For immunohistochemistry, we used coronal sections from the brains of one year-old mice that we have previously described [39]. All steps were done on using free-floating sections on a shaker. First, the sections were quenched with glycine (0.3 M in PBS) for 20 min and then washed in PBS three times for 5 min each at RT. Sections were blocked for 1 h at RT in blocking buffer (PBS supplemented with 1% w/v BSA, 0.3% Triton X-100, and 10% v/v donkey serum), which was also used to dilute primary and secondary antibodies in later steps. Sections were washed again in PBS three times for 5 min before being incubated overnight in the any combination of three separate species antibodies at one time: HK1 (LS-B6098, mouse monoclonal, 1:1000), TH (PelFreez P40101, rabbit polyclonal, 1:2000), GFAP (Abcam ab53554, goat polyclonal, 1:1000), TOM20 (Santa Cruz sc-11,415, rabbit polyclonal, 1:1000), and Orexin-A (Santa Cruz sc-8070, goat polyclonal, 1:1000) at 4 °C. The following day, the sections were left at room temperature in primary antibody for 1 h then rinsed in PBS three times for 5 min each. Three secondary antibodies were incubated with the sections (Alexa Fluor 488 donkey anti-mouse IgG, 1:500; Alexa Fluor 568 donkey anti-goat IgG, 1:500; Alexa Fluor 647 donkey anti-rabbit IgG, 1:500) for 1 h at RT and protected from light. Sections were then incubated with Hoechst 33,342 in PBS (1:10,000 dilution) for 15 min. Finally, the slices were washed three times for 5 min each in PBS, mounted on glass slides, placed in a dryer at 37 °C for 15 min, and coverslipped using Prolong Gold mounting media. The slides were cured at RT for at least 24 h before being imaged on a Zeiss 780 confocal microscope.

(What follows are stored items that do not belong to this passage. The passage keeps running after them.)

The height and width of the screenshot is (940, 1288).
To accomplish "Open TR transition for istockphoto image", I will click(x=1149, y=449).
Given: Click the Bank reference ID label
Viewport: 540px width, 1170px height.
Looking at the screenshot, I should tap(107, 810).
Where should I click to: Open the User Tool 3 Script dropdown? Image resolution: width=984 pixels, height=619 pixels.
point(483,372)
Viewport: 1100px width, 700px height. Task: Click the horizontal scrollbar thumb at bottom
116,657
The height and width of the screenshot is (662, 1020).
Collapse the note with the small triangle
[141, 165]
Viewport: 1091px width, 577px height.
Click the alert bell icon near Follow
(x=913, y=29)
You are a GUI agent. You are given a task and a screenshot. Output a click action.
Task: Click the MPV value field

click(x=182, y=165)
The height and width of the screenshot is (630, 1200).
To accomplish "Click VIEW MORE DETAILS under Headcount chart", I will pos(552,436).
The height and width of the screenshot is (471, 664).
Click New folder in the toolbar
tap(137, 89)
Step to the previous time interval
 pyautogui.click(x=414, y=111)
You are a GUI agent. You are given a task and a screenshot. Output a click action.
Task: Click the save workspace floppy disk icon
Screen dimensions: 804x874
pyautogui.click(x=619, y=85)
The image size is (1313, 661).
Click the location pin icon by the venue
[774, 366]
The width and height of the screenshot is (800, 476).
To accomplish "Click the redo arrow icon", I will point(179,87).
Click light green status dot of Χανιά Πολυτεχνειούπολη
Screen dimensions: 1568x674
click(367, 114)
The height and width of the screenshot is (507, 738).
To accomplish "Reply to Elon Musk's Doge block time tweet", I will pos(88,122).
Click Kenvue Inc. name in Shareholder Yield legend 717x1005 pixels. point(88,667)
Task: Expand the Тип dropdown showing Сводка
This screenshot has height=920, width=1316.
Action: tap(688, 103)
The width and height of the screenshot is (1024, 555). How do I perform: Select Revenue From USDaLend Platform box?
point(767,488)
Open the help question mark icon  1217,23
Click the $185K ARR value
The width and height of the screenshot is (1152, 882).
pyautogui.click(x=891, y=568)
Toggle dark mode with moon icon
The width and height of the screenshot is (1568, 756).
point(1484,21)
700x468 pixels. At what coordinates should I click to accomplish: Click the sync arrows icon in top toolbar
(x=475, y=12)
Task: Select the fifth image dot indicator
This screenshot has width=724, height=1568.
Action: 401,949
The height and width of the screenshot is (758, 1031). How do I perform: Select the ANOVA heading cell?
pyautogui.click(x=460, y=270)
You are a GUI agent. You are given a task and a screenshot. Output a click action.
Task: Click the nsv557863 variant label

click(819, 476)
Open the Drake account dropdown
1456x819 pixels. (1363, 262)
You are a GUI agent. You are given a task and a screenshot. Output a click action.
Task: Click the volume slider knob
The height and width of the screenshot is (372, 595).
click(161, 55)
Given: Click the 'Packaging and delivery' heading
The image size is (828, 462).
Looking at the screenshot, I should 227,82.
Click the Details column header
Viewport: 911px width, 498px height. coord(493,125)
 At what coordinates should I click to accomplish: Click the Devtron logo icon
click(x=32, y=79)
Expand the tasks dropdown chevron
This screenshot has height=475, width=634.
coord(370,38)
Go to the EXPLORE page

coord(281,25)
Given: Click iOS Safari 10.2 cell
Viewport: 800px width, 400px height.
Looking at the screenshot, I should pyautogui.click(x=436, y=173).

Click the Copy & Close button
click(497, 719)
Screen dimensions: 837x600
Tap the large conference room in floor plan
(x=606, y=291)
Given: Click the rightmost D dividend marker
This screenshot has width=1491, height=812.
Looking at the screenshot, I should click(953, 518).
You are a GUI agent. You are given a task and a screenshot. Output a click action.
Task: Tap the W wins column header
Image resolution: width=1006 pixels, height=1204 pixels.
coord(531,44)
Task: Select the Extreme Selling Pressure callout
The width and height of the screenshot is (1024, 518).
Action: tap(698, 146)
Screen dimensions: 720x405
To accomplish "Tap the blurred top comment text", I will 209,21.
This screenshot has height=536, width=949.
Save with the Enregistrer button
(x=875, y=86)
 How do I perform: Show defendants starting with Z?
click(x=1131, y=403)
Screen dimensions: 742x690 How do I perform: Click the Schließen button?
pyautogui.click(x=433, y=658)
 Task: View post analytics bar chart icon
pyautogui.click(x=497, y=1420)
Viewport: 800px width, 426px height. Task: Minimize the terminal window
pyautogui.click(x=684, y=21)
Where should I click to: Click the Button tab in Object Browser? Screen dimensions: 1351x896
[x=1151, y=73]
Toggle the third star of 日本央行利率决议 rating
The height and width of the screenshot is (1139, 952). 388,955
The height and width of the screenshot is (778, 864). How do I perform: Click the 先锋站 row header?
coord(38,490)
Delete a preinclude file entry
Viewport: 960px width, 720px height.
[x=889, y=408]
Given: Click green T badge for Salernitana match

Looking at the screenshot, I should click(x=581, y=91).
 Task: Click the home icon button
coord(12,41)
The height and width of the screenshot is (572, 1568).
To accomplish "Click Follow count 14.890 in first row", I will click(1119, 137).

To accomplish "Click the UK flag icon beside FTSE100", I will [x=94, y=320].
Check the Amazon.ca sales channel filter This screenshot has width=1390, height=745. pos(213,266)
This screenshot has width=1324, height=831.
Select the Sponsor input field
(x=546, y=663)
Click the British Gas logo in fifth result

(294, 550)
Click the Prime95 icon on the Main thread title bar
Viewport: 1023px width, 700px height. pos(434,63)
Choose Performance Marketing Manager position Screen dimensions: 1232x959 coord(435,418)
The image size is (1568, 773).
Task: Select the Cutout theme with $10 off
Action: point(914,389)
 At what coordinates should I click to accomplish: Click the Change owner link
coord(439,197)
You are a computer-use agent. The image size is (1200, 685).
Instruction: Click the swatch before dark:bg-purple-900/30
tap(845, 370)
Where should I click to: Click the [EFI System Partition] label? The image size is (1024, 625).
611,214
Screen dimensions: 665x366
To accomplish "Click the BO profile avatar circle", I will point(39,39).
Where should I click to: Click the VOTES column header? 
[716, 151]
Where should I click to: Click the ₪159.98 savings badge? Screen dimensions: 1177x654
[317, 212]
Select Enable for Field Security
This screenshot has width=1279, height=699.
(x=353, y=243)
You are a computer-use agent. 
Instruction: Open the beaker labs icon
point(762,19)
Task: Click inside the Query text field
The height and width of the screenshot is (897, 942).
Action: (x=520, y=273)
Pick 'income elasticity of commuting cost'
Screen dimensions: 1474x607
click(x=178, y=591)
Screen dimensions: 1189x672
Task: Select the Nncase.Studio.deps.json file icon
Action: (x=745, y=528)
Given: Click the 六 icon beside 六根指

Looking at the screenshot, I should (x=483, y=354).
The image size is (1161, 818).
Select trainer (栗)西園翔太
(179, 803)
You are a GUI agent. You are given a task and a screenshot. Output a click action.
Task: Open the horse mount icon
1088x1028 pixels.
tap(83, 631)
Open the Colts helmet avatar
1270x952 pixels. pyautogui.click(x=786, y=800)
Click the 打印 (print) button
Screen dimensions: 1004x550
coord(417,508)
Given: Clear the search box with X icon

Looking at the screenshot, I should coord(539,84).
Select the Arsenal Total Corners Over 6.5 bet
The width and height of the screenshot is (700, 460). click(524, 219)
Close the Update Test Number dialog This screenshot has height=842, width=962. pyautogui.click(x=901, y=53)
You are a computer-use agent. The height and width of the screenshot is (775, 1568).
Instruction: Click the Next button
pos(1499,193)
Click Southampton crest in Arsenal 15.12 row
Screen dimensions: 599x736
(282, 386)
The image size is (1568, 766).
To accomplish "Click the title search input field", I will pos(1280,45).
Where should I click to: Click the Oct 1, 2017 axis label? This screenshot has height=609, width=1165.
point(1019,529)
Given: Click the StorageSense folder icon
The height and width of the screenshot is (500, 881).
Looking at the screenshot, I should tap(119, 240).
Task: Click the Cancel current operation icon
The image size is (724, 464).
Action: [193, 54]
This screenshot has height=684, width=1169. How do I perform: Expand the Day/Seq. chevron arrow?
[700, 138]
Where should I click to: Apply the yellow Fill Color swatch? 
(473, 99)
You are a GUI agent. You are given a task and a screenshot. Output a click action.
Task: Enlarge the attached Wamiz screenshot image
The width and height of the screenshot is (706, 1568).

Frozen cerebral hemispheres from 4-month-old mice were sent to Metabolon Inc. where they were processed and analyzed for 240 metabolites using a combination of GC/MS and LC/MS. Values for any sample missing data were imputed as the minimum detectable amount of the metabolite in question. The raw spectral intensities for each metabolite were subsequently rescaled so that the median of all samples was equal to 1. This data was then log₂ transformed and the genotypes were compared using Welch’s t-test. P values were then adjusted using the Benjamini-Hochberg method, and an adjusted p value cutoff of 0.05 was used to determine significance.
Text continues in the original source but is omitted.